Votre deuxième place à Fort-de-France a été considérée comme une surprise, est-ce qu’elle l’a été pour vous ?
Pour être honnête, oui. Finir deuxième, c’était plus haut que ce qu’on avait imaginé avant le départ. Quand on me posait la question au Havre, je répondais que je voulais faire mieux qu’en 2023, à savoir septième, donc deuxième, c’est très cool.

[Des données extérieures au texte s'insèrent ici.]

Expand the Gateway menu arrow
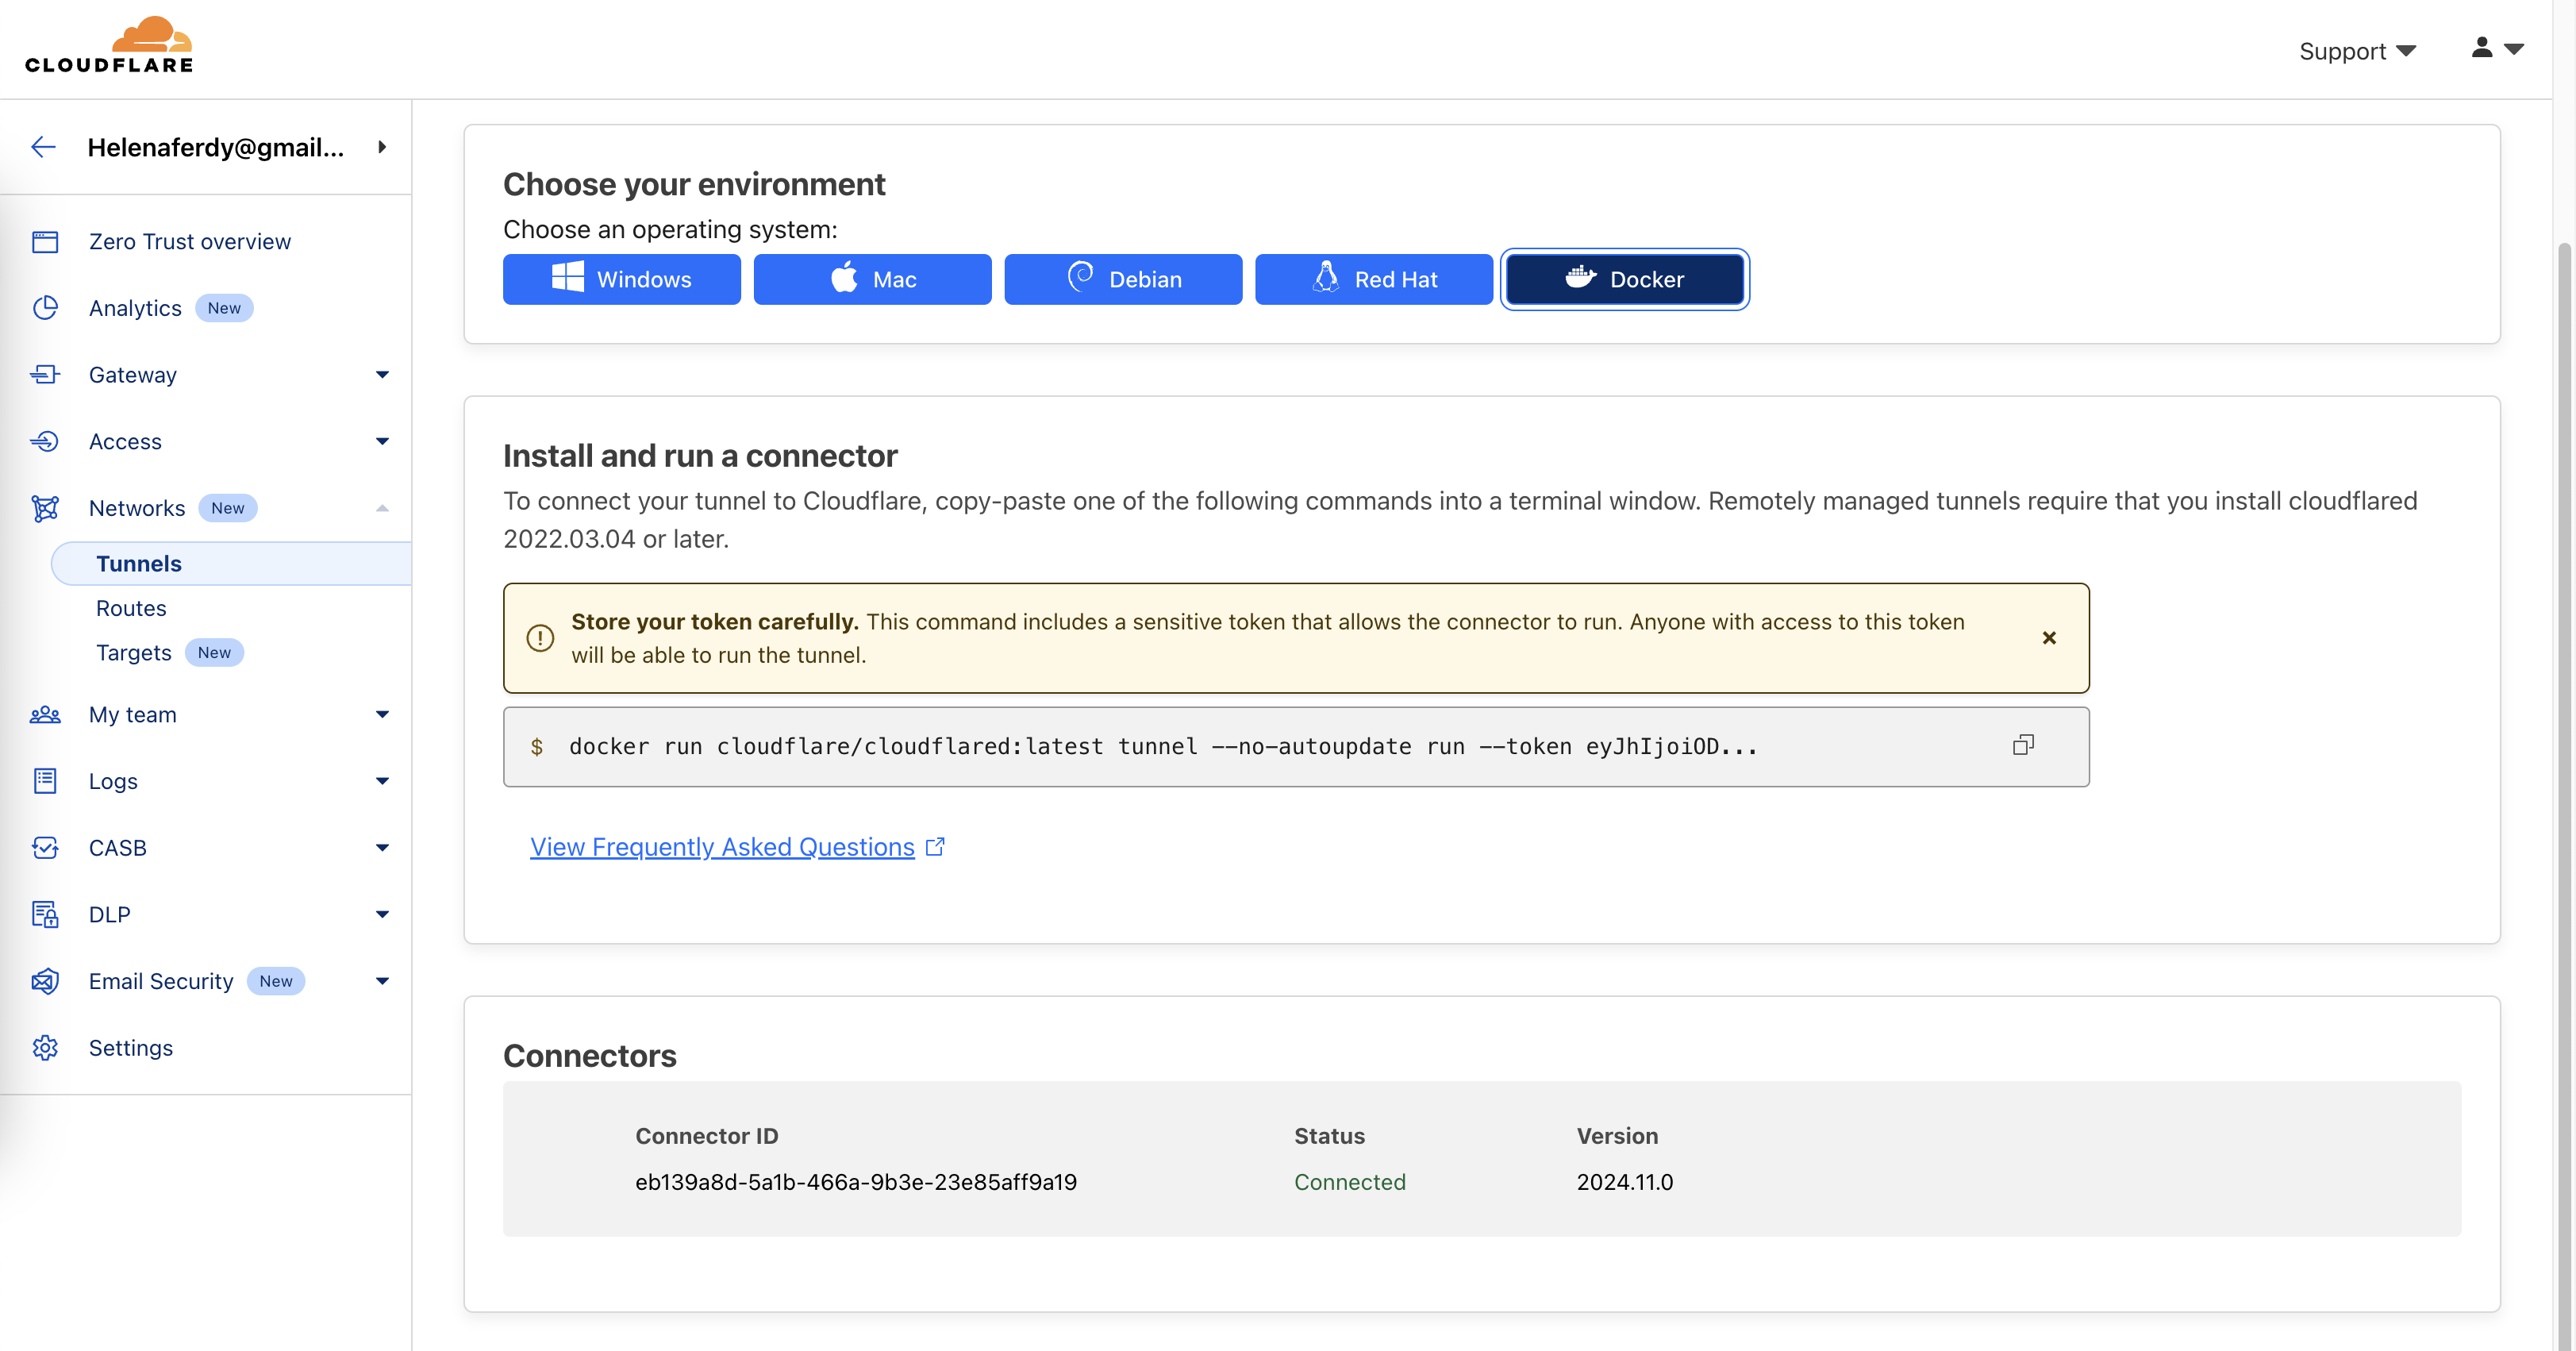The height and width of the screenshot is (1351, 2576). 382,375
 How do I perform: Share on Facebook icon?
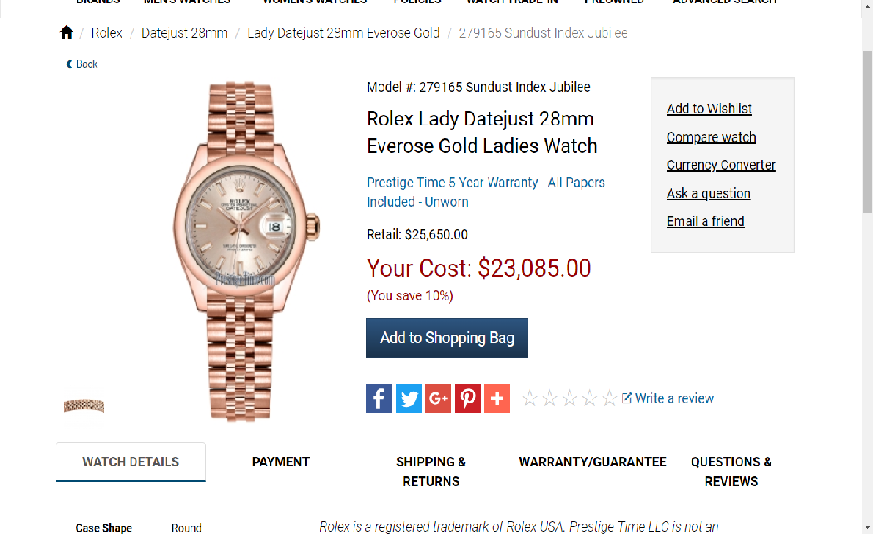coord(379,398)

Comment expliques-tu que tu passes de la septième place en 2023 avec Boris Herrmann à la deuxième deux ans plus tard avec Francesca sur le même bateau (l’ex Malizia-Seaexplorer, plan VPLP de 2022) ?
Pour moi, il y a plusieurs raisons. La première, c’est qu’il y a deux ans, on avait été victimes après la première nuit, déjà dans une grosse tempête, d’un problème de pilote dans le golfe de Gascogne, alors qu’on avait poussé pas mal depuis le départ. On avait passé six-sept heures à réparer, on en était ressortis très fatigués, on avait perdu pas loin de 50 milles. Ça nous a bien servi de leçon, parce que cette fois, quand on a vu qu’il y avait encore une grosse tempête d’entrée de jeu, on a pensé notre stratégie en se disant qu’il fallait bien dormir pour être en mesure d’avoir suffisamment de ressources en cas de problème dans les premières heures de course. Et il s’est avéré qu’on a encore eu un souci de pilote automatique ! En l’occurrence de connexion d’une prise électronique, si bien que le pilote a fait un 360 dans 35 nœuds, ce n’était pas très confortable. Mais parce qu’on avait réfléchi à notre stratégie, on a eu la bonne énergie pour faire cette réparation dans la dorsale du golfe de Gascogne, sans perdre trop de milles cette fois-ci.

Et les autres raisons ?
La deuxième, c’est que depuis cette année, on a une V3 de foils. Sur The Ocean Race Europe, ça ne nous a pas vraiment aidés – on a terminé quatrièmes – mais plus parce que c’était une course de petit temps, ce qui n’est pas le point fort du bateau. En revanche, on avait eu de très bons moments de vitesse dans certaines conditions, qui se sont confirmés sur la Transat Café L’Or, notamment dans les alizés dans 15-20 nœuds. Avec la V2, c’était très compliqué de voler tout le temps, alors que là, le bateau allait vraiment bien. La troisième raison, c’est qu’avec Francesca, on a accumulé beaucoup de confiance du fait de nos expériences précédentes, si bien qu’on s’est peu préoccupés des autres pendant une grande partie de la course, on s’est concentrés sur notre stratégie, sur ce qu’on savait faire avec le bateau.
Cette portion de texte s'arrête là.